_SHORT TASK_. Please rewrite the data as a numbered list, starting with its first line and going on through the line with "click here to", both included. Leave out blank lines.

========

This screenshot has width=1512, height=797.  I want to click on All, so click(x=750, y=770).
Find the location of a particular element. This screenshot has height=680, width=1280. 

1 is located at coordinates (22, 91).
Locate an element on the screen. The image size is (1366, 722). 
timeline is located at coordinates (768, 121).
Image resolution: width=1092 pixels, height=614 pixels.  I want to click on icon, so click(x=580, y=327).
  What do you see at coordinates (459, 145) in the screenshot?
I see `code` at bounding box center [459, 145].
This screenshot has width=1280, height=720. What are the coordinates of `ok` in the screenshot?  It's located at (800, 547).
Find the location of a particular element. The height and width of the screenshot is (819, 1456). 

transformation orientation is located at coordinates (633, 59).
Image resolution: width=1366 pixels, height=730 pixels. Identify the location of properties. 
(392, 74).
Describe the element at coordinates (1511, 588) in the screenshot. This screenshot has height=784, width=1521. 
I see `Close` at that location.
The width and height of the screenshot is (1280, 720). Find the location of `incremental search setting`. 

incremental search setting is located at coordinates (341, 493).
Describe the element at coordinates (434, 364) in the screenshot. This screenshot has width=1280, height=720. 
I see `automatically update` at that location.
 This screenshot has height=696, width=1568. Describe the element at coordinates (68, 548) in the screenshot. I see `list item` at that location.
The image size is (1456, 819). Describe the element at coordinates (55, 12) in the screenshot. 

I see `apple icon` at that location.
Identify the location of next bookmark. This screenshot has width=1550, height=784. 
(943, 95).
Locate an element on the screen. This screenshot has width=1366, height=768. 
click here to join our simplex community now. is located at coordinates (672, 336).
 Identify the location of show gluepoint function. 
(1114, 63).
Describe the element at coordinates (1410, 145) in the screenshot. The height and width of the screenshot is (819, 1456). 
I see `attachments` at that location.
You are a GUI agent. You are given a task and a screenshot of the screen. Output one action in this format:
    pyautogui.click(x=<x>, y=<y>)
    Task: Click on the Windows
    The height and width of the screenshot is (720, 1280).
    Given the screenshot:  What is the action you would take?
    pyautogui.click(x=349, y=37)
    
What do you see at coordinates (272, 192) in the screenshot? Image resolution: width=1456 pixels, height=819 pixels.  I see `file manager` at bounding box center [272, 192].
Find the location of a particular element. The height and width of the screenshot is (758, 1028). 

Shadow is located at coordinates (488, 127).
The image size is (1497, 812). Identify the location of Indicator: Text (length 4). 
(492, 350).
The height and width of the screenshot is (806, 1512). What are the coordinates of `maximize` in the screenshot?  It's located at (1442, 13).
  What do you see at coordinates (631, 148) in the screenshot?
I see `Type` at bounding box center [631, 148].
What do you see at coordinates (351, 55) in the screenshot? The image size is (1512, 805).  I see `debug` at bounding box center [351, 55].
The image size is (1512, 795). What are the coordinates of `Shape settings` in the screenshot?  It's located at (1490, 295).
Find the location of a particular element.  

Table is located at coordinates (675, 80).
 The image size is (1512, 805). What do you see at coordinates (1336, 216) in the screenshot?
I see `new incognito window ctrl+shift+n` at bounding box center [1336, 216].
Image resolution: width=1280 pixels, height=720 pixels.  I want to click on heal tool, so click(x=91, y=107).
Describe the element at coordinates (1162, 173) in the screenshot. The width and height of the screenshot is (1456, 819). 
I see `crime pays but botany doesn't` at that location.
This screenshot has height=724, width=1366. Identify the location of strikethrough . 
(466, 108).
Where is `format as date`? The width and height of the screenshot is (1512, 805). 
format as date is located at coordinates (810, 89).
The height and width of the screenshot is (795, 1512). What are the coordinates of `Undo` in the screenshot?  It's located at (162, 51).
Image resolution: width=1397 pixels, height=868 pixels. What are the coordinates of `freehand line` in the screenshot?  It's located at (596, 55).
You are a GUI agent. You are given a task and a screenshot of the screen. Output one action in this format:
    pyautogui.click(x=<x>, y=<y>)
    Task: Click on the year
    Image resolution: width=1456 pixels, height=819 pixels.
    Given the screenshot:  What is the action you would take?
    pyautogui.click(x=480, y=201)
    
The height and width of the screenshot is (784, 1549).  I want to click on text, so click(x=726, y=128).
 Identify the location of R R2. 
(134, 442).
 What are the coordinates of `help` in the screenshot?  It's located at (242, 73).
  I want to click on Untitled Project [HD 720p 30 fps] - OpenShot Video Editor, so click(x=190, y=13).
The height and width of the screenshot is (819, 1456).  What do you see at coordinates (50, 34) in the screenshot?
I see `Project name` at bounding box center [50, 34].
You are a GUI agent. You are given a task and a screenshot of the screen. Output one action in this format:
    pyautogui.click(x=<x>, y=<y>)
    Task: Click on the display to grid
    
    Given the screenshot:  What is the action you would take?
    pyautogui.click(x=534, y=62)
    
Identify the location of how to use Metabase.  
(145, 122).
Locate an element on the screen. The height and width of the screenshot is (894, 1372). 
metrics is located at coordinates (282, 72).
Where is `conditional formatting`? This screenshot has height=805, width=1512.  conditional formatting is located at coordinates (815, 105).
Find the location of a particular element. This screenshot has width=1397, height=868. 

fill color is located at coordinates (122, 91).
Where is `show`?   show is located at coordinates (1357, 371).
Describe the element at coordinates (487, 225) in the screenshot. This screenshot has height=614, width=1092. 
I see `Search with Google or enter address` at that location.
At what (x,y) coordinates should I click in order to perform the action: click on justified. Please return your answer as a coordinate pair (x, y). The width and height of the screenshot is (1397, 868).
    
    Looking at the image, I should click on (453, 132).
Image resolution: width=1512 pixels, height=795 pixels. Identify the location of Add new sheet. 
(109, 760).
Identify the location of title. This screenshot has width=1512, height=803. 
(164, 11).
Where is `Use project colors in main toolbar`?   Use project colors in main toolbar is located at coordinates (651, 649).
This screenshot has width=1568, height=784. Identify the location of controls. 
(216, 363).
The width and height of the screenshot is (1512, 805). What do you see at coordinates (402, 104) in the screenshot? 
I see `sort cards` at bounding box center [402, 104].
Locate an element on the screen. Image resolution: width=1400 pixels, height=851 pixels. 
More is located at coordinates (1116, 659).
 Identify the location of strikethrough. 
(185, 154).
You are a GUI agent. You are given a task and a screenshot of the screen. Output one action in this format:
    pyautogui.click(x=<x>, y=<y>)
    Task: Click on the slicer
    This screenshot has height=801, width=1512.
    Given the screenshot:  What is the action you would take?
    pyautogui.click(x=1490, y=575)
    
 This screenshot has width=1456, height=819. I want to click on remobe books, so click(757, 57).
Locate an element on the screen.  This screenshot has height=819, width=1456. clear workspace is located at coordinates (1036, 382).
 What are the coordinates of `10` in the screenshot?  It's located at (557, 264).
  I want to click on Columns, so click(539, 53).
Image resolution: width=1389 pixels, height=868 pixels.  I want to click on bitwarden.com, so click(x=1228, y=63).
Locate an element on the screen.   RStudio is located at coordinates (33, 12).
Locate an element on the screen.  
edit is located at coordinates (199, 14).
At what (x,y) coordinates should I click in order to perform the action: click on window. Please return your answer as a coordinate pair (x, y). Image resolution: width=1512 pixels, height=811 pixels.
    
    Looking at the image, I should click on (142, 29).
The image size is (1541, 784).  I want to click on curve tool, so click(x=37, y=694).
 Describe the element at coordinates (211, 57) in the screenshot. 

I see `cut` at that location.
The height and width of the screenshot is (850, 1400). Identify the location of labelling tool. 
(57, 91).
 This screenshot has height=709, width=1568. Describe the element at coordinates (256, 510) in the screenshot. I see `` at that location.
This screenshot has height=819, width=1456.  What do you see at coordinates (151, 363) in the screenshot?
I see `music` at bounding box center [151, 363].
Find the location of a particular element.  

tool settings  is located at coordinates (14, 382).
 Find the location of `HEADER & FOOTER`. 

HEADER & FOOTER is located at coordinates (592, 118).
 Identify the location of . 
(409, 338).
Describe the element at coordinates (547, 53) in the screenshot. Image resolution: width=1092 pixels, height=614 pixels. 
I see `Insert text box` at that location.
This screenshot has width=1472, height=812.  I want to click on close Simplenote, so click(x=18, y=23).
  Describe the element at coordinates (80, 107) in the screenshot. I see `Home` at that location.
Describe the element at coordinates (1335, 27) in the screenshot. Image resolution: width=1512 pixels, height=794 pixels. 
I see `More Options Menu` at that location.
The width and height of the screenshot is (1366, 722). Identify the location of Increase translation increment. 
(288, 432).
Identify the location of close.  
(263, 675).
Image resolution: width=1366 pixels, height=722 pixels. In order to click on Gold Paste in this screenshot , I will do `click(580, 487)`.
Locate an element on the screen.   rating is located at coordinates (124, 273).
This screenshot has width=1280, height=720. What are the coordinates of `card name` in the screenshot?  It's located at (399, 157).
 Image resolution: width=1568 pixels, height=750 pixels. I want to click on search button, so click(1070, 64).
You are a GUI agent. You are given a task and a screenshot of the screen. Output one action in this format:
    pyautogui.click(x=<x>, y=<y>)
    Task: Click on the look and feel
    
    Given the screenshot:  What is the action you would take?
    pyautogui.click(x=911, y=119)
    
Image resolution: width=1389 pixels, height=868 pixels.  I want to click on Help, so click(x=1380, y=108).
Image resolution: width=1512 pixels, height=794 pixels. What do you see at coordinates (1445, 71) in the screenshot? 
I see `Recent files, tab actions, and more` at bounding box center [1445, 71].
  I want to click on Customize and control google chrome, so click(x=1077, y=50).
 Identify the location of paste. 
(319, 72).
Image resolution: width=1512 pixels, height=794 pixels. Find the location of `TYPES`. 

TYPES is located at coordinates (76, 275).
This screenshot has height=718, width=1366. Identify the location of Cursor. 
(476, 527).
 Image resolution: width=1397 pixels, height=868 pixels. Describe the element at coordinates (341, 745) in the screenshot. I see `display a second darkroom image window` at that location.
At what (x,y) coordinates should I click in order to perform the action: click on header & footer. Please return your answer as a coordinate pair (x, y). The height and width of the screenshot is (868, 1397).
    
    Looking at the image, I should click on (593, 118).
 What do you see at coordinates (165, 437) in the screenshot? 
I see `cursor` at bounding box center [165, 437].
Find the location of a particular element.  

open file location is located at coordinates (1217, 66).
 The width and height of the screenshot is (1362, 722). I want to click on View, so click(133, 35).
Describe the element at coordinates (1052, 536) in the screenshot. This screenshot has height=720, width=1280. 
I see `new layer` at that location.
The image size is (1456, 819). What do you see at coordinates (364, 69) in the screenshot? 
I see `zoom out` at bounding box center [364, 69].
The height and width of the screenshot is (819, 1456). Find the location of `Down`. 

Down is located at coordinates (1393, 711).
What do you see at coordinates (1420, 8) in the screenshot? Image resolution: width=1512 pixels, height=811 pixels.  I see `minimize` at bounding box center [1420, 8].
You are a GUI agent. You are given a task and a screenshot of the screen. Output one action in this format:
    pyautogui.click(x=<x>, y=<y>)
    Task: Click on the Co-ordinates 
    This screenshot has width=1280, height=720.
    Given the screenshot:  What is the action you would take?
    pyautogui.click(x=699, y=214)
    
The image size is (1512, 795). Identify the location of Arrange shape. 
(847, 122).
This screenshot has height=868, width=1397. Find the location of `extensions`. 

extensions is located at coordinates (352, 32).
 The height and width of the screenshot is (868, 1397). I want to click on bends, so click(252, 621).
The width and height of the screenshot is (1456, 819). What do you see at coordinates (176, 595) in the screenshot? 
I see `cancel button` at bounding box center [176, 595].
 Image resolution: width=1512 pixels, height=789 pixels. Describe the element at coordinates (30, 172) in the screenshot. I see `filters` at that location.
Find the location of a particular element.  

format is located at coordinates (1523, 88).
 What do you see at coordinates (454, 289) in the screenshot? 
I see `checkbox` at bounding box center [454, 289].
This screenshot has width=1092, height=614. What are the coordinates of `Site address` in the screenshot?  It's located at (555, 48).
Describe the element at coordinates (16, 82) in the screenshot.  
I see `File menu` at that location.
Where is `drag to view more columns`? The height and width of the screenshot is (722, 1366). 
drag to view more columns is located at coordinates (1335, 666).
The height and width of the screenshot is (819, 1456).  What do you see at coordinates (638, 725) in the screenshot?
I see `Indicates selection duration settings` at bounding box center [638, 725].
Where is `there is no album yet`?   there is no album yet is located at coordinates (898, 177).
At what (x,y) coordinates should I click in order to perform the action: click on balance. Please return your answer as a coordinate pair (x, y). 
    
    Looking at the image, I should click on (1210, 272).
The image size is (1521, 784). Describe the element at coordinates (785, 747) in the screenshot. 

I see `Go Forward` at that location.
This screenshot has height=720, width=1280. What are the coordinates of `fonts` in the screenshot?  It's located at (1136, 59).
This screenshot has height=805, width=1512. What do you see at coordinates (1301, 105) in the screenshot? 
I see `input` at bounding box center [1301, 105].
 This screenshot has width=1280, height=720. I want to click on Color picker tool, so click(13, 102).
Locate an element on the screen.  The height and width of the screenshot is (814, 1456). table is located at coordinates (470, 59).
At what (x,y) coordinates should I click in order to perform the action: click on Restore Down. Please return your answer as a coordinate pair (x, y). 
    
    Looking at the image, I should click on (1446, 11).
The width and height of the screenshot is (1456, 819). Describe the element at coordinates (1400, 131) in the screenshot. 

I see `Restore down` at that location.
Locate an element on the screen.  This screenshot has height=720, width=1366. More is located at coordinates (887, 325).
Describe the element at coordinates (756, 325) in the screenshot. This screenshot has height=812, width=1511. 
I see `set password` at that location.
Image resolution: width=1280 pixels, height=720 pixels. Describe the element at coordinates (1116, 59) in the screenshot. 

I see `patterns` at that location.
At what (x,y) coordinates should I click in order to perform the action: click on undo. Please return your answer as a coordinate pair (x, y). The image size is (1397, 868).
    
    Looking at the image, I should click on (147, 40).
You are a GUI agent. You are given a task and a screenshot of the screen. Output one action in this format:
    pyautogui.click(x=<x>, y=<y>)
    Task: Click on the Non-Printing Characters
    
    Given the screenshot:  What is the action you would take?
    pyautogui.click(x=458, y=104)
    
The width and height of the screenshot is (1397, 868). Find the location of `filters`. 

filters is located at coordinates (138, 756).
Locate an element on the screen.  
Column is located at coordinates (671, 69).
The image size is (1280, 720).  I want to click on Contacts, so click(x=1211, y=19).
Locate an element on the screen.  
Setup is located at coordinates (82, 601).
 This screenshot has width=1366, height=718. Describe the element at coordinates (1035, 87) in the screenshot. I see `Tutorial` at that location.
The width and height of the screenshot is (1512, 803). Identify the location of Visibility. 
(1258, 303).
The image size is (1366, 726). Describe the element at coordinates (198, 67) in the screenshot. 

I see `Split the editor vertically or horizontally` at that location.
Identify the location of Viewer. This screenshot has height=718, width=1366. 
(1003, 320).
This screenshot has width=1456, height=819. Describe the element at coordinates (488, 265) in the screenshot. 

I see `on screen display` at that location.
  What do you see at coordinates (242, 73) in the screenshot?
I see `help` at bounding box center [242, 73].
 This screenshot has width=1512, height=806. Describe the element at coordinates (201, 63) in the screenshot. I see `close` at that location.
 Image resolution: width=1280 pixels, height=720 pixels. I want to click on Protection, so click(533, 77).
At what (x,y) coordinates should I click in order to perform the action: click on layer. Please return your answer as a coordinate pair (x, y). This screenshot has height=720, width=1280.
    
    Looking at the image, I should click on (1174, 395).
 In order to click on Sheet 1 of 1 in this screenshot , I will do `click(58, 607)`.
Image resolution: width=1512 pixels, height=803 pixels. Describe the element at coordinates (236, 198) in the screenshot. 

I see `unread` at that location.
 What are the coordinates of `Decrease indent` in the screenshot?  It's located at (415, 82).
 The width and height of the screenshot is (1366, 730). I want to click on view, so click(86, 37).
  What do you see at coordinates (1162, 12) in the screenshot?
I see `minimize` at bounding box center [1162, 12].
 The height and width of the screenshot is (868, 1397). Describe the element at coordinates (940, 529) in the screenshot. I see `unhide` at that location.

========

_ANSWER TO THE TASK_.
1. This screenshot has width=1512, height=797.  I want to click on All, so click(x=750, y=770).
2. Find the location of a particular element. This screenshot has height=680, width=1280. 
3. 1 is located at coordinates (22, 91).
4. Locate an element on the screen. The image size is (1366, 722). 
5. timeline is located at coordinates (768, 121).
6. Image resolution: width=1092 pixels, height=614 pixels.  I want to click on icon, so click(x=580, y=327).
7.   What do you see at coordinates (459, 145) in the screenshot?
8. I see `code` at bounding box center [459, 145].
9. This screenshot has width=1280, height=720. What are the coordinates of `ok` in the screenshot?  It's located at (800, 547).
10. Find the location of a particular element. The height and width of the screenshot is (819, 1456). 
11. transformation orientation is located at coordinates (633, 59).
12. Image resolution: width=1366 pixels, height=730 pixels. Identify the location of properties. 
13. (392, 74).
14. Describe the element at coordinates (1511, 588) in the screenshot. This screenshot has height=784, width=1521. 
15. I see `Close` at that location.
16. The width and height of the screenshot is (1280, 720). Find the location of `incremental search setting`. 
17. incremental search setting is located at coordinates (341, 493).
18. Describe the element at coordinates (434, 364) in the screenshot. This screenshot has width=1280, height=720. 
19. I see `automatically update` at that location.
20.  This screenshot has height=696, width=1568. Describe the element at coordinates (68, 548) in the screenshot. I see `list item` at that location.
21. The image size is (1456, 819). Describe the element at coordinates (55, 12) in the screenshot. 
22. I see `apple icon` at that location.
23. Identify the location of next bookmark. This screenshot has width=1550, height=784. 
24. (943, 95).
25. Locate an element on the screen. This screenshot has width=1366, height=768. 
26. click here to join our simplex community now. is located at coordinates (672, 336).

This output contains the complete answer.